The thing I keep hearing is that "XBMC just does this automatically." Maybe I'm not understanding, because setting up regular expressions is the opposite of something that just automatically works.
First of all, I hope it's understood that XBMC and probably most other programs that perform the same sort of function (for whatever purpose) are using regex. Furthermore, whether you expose the regex to the user or not, it's still the most mathematically elegant way to recognize patterns. But how you code the solution is your business, so I assume your question really pertains to properly defining the user need...
I'm not familiar with it, but I'm sure "XBMC just does this automatically" means that once configured correctly (and, yes, that necessarily includes providing regex suitable to the circumstances), it just works. In other words, with a set of regex that will match any form of filename I might use for video, I can then just include my video folder(s) in Auto-Import and all my files will be properly recognized and tagged. Equally important, if I encounter one exception, I know the fix can be to modify one regex or add another, and I'll never have to worry about that exception again.
I hesitate to question your ability to create an algorithm that does it all, but I suspect you must be making the assumption users will magically follow one of some finite set of file naming schemes you believe is sensible. No, I don't need to go that far. I don't believe you can create one fixed algorithm that will handle even just all of different perfectly sensible ways to organized files in a file system. And even if you could, why would you want to maintain such a thing?
Some things are obvious like "S3E21".
Yes, there's probably no more than a dozen commonly used ways to denote the series and episode. But that's just one component of several for just one media type. Even if you could create an algorithm that would handle most of the commonly used schemes, you would then be faced with educating users about what is recognized and what is not. And then you'll find yourself trying to advise users to rename their files while they're asking you to modify your algorithm (and, take my word for it, they'll all tell you they have at least 1,000 files matching the pattern you left out).

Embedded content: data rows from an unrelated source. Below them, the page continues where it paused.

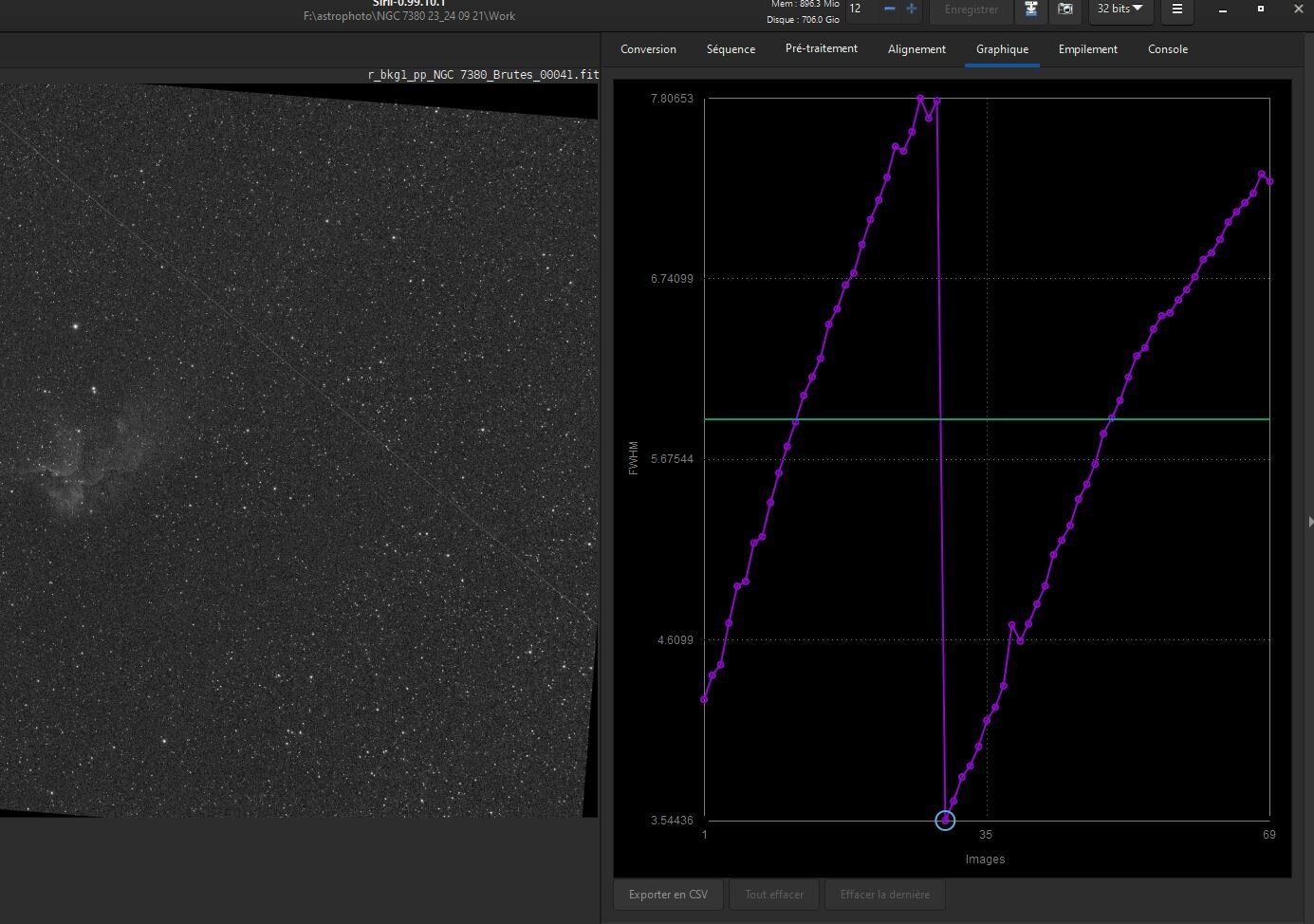Decrease thread count with minus icon

[889, 9]
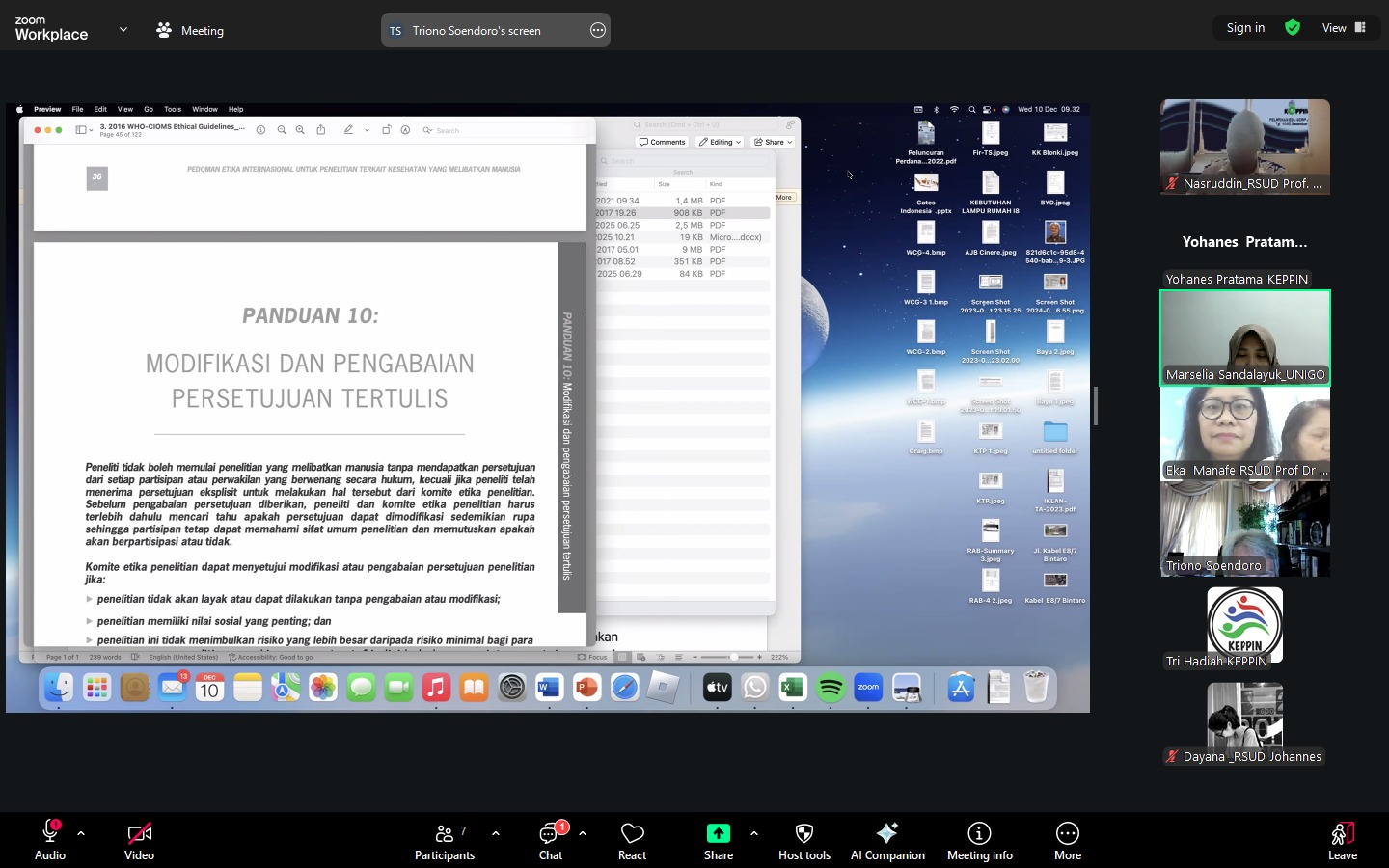Click the green Share screen icon
The width and height of the screenshot is (1389, 868).
[x=718, y=833]
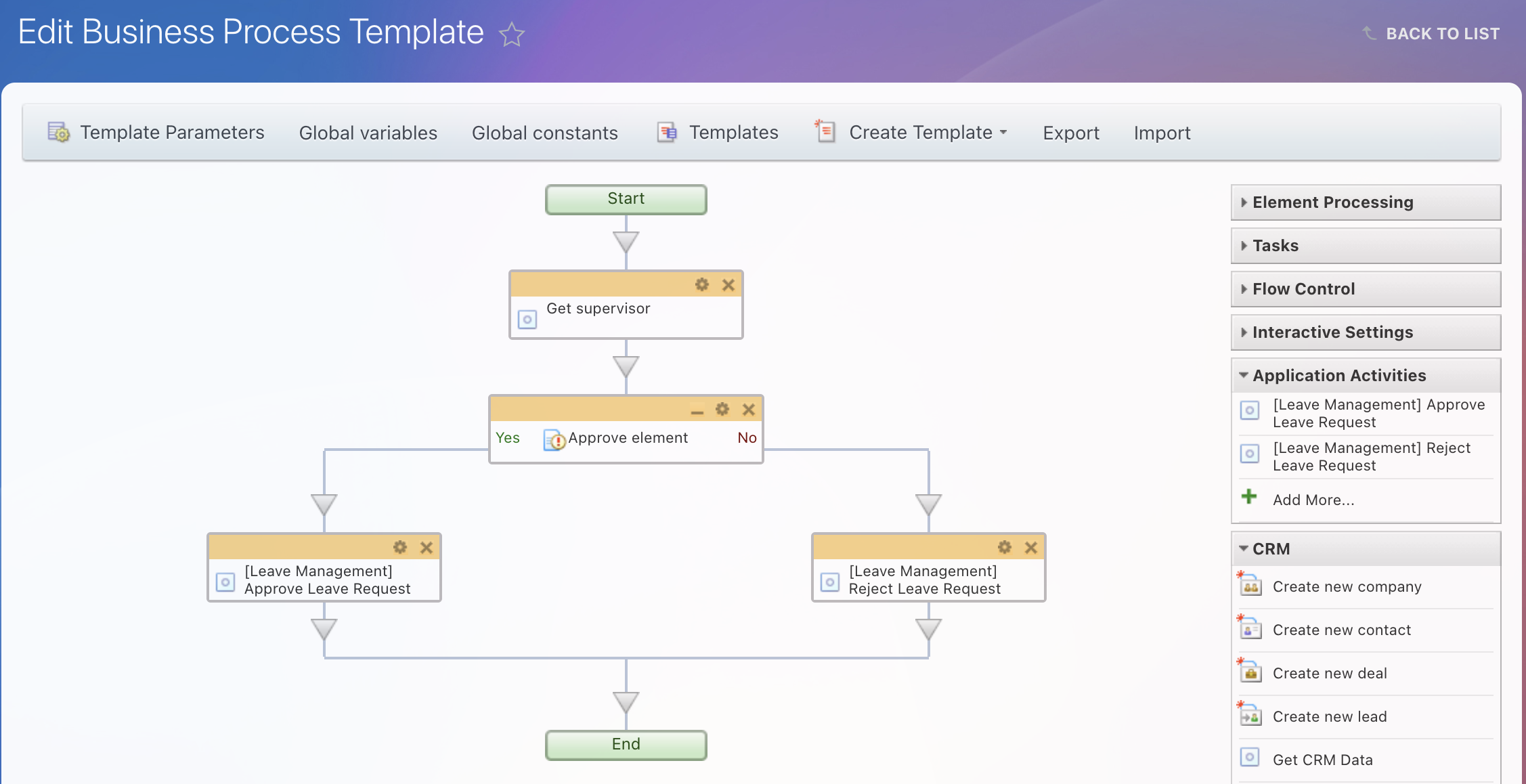Click the Export button

pyautogui.click(x=1070, y=133)
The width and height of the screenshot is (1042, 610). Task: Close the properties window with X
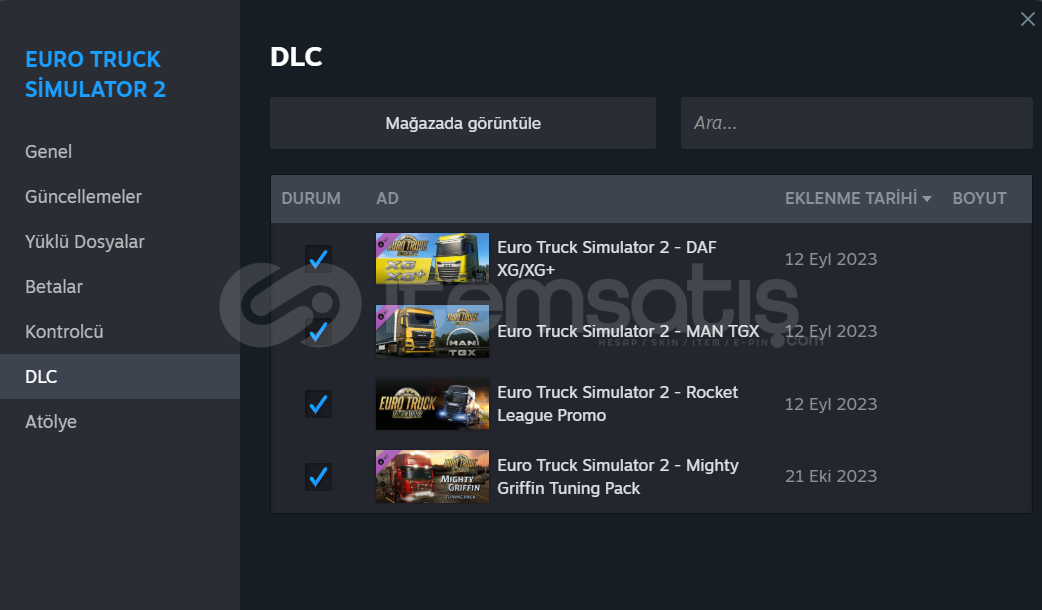1027,19
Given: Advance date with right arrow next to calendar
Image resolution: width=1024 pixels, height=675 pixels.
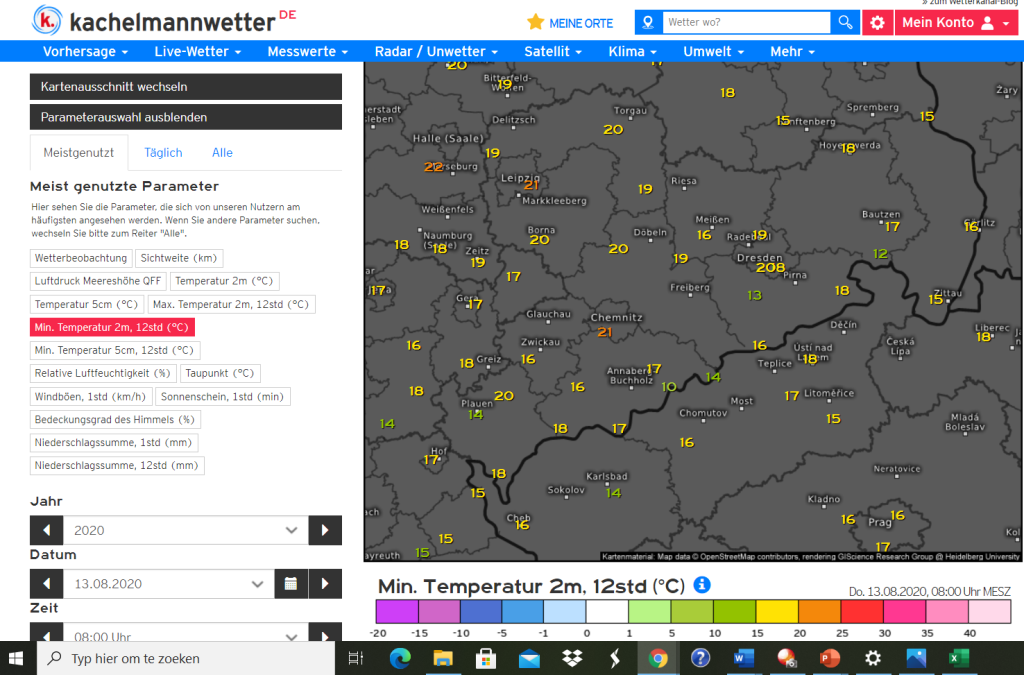Looking at the screenshot, I should click(325, 584).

Adding a simple list of programs would make the algorithm even better.
Incorporating a list of titles recognized by a meta data provider being used is not a bad idea. For searches of the meta data database to work, you would have to use the correct name anyway. But the user-friendly way to implement that would be to do so internally and not attempt to enforce it on the filename (i.e., your system might ask once, "do you mean
this series?"). This particular list, however, doesn't appear to be a good choice. From the number of omissions I can readily spot, I would wonder too about the accuracy of the items on the list.
What is it about the system I outlined in my previous post that concerns you? It seems to me you could go as far as you please in making such a thing user-friendly. First of all, simply being populated with a list of expressions that will match all the schemes most users are likely to use will result in a it-just-works-out-of-the-box experience for most users. Most of the remaining users could deal with whatever doesn't work by picking something from a list that appears to be a match, modifying it if necessary, and placing that expression in the right position in the list of expressions. As I mentioned, that pick list would be of file pathname descriptions, not the regex themselves. Only the 0.1% of users who are actually comfortable with regex would actually choose to add a regex directly.
Like a number of similar matters in MC, the issue is not about providing something that "just automatically works." That's because nothing "just automatically works" all the time. To be truly user-friendly, your solution needs to do that
and provide the means to easily configure the thing so it does work when it fails to do so automatically. Even if users find the unavoidable failures annoying, what they'll want to hear is, "Don't worry—it can be configured to do anything," not, "You're SOL—change your filenames."